At first, this principle sounds just like “a program for an interface, not an implementation,” right? It looks like; however, the dependency inversion principle makes an even stronger statement about abstraction. This suggests that our high-level components should not depend on our low-level components; rather, they should depend on abstractions.
A "high level" component is a class with behavior defined in terms of other "low level" components. For example, PizzaStore is a high-level component because its behavior is defined in terms of pizza - it creates all the various pizza objects, cooks, bakes, cuts and places them, and the pizza that it uses is low-level components.
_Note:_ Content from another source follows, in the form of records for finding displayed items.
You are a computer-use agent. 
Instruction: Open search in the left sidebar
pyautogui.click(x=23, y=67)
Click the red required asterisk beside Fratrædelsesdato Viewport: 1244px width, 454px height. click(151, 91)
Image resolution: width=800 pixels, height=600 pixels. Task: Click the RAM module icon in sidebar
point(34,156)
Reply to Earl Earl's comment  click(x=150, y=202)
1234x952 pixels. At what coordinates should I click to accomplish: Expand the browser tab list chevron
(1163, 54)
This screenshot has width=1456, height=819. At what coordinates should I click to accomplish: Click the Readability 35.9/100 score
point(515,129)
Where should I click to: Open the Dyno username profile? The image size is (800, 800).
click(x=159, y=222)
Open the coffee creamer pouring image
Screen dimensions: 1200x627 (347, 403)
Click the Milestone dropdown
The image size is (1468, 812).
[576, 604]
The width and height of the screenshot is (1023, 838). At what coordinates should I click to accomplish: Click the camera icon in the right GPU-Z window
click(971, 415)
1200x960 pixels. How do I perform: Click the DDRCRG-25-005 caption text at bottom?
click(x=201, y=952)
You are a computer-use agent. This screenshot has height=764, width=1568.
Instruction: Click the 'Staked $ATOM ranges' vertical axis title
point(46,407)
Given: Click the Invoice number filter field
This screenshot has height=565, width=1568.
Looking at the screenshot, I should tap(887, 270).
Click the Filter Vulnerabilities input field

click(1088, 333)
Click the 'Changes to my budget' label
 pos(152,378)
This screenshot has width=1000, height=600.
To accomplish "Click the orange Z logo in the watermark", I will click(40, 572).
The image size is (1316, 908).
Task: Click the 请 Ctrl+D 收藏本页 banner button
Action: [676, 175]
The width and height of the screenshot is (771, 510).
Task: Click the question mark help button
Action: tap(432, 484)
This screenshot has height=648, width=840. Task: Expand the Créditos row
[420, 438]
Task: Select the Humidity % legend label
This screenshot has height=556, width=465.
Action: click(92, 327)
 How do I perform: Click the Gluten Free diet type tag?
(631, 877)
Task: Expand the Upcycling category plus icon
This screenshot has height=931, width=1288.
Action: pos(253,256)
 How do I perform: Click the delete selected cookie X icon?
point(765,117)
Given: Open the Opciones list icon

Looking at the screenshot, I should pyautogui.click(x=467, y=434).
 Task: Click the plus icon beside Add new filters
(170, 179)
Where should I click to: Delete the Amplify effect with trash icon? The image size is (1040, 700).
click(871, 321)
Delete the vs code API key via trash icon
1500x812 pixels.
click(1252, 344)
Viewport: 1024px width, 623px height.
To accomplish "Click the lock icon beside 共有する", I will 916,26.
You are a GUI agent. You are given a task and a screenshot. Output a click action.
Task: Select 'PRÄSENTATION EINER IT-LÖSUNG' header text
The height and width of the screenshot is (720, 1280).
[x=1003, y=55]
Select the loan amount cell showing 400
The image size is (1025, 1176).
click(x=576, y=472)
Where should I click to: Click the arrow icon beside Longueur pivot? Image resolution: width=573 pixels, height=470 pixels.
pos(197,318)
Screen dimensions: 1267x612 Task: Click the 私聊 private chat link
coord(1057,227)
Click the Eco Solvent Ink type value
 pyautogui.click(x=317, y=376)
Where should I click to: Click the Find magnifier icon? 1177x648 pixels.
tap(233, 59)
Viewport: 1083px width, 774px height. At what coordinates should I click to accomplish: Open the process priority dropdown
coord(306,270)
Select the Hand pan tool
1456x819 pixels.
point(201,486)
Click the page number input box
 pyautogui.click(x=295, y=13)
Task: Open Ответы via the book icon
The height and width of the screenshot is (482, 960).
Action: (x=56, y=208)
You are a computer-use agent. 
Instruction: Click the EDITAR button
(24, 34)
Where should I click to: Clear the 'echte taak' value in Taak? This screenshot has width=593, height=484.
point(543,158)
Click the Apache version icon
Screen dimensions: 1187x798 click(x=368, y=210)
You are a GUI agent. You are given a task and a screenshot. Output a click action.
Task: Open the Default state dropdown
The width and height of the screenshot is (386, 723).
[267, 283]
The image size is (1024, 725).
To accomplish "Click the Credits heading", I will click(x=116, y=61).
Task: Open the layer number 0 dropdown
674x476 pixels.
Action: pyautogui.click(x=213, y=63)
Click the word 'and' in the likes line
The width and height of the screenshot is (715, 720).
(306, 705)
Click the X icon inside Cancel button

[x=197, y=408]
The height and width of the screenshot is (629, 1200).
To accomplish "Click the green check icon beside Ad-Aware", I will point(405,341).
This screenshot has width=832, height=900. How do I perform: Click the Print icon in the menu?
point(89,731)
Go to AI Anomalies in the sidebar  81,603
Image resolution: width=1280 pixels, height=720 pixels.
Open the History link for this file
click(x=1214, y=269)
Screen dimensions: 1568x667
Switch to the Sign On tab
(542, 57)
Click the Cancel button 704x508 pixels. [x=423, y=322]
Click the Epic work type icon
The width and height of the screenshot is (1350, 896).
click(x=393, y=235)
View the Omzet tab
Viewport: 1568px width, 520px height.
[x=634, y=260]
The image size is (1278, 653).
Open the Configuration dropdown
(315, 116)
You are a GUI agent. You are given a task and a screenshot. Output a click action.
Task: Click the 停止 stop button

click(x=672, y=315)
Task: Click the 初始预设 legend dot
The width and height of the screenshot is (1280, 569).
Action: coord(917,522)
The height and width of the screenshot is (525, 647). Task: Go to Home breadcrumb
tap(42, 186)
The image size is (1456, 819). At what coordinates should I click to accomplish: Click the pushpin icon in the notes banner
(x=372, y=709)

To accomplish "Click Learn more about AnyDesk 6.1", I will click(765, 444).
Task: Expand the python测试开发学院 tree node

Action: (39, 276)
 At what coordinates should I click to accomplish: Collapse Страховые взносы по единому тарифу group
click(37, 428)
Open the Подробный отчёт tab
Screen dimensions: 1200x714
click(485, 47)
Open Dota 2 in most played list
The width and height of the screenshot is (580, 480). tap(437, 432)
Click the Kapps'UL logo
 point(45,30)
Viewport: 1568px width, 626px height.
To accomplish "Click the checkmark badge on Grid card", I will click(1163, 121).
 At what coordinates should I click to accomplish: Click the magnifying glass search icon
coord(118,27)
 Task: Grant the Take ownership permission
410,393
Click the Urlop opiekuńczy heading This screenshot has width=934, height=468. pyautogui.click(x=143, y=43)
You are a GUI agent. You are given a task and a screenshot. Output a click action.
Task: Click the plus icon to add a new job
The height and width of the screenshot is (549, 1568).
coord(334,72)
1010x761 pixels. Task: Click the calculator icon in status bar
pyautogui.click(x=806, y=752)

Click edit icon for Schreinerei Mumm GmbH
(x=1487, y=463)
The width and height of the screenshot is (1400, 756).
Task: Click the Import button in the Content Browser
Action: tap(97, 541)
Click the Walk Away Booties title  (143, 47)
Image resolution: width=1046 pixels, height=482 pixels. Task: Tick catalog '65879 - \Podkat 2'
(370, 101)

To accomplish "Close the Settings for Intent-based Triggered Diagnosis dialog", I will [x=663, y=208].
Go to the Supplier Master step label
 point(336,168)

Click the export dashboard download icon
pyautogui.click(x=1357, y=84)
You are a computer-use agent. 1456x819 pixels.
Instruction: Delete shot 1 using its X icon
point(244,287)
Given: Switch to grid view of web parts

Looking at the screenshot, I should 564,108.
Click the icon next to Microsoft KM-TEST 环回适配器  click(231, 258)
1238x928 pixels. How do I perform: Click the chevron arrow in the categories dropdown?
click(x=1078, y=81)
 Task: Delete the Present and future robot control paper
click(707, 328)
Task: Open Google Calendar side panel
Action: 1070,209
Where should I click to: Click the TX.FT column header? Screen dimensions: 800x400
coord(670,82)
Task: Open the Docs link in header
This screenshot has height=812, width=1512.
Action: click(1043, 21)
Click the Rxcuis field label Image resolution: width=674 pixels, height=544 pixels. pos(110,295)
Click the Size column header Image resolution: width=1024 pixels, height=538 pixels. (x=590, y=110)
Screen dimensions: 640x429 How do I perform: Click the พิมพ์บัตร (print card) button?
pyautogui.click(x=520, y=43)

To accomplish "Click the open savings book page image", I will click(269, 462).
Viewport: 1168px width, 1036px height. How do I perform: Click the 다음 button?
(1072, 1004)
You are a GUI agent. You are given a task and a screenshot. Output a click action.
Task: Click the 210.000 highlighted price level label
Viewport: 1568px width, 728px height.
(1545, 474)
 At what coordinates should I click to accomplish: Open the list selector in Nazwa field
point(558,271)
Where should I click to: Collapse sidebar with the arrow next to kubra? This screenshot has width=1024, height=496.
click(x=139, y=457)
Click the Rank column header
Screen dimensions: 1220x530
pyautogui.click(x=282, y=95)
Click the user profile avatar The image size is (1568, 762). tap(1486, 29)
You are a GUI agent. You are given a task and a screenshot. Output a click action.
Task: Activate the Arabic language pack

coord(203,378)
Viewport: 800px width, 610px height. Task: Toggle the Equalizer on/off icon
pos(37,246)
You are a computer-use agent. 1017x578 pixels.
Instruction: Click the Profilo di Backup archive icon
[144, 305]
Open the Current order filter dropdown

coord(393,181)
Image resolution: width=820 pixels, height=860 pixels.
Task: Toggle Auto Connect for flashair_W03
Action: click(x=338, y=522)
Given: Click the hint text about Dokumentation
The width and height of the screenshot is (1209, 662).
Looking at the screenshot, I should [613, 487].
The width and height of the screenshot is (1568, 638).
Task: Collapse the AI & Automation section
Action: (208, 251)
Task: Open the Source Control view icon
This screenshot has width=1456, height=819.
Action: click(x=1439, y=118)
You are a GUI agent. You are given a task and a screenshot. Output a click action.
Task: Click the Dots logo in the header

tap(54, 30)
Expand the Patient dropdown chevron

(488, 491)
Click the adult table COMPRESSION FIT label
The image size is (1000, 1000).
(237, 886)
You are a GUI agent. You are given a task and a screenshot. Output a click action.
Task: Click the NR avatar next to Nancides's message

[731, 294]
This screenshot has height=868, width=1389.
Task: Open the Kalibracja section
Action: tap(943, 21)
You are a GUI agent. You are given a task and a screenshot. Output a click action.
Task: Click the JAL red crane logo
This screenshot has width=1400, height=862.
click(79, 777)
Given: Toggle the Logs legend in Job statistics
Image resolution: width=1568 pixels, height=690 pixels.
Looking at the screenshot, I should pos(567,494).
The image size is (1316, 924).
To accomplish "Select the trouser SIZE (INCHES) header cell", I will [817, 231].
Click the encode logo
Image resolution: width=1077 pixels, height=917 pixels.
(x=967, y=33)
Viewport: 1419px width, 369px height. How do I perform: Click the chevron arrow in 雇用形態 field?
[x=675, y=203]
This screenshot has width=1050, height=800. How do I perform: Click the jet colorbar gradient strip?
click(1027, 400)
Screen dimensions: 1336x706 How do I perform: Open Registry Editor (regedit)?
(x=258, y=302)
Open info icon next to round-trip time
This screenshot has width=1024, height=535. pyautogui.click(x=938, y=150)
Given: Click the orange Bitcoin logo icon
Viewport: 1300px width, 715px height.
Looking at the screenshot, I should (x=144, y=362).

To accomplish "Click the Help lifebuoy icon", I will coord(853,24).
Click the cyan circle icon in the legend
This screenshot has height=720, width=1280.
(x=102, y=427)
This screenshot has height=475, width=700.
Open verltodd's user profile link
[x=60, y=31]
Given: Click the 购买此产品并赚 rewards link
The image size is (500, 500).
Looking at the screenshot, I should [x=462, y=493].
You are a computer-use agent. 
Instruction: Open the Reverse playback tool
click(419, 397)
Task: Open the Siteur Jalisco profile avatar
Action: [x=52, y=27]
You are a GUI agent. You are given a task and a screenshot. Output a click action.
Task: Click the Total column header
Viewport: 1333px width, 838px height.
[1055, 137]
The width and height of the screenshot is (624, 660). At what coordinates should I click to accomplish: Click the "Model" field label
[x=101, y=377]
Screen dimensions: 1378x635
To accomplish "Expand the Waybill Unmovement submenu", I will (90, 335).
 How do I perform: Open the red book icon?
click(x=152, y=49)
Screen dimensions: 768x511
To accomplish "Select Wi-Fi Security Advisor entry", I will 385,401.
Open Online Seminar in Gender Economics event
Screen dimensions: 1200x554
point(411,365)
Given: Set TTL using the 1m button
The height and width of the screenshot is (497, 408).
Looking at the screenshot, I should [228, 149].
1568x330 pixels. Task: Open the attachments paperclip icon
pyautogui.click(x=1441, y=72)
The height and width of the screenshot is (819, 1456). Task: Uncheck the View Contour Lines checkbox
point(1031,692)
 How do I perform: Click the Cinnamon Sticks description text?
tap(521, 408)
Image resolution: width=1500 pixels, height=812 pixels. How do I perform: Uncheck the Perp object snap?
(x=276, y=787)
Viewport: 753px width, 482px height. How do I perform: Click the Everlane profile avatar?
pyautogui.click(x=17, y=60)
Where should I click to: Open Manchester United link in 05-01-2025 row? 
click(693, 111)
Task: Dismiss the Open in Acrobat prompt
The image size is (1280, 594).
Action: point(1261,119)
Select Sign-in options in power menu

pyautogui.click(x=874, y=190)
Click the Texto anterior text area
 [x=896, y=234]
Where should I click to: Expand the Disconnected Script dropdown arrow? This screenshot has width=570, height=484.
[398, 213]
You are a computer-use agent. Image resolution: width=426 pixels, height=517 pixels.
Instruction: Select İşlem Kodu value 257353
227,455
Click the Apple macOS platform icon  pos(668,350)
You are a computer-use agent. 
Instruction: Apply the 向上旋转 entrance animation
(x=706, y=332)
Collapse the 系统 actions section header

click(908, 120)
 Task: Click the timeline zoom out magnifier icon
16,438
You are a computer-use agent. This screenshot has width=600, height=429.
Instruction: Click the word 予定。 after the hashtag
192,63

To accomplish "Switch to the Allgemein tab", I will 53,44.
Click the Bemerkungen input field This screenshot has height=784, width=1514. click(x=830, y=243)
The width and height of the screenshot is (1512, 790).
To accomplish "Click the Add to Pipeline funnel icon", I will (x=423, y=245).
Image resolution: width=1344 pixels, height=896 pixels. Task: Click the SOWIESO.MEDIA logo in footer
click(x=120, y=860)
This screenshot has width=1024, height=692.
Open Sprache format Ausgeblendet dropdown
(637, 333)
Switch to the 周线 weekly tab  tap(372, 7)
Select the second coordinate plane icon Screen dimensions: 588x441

The following code follows the principle of “program for an interface, not an implementation,” because you invoke Bake and Deliver in an abstraction. But this is not consistent with the DI principle, because your first block of code still depends on the specific types of Pizza .
public class PizzaStore { public void OrderPizza(PizzaType type) { Pizza pizza; switch(type) { case PizzaType.FourSeasons: pizza = new FourSeasonsPizza();
Using the factory method template or the abstract factory template, you accomplish both principles. Now you program against abstraction, and you depend only on abstractions. A pizza shop depends on two abstractions: Pizza and PizzaFactory .
public class PizzaStore { private PizzaFactory factory; public PizzaStore(PizzaFactory factory) { this.factory = factory; } public void OrderPizza(PizzaType type) { Pizza pizza = factory.CreatePizza(type);
So, the principle of DI includes the principle of "program for the interface."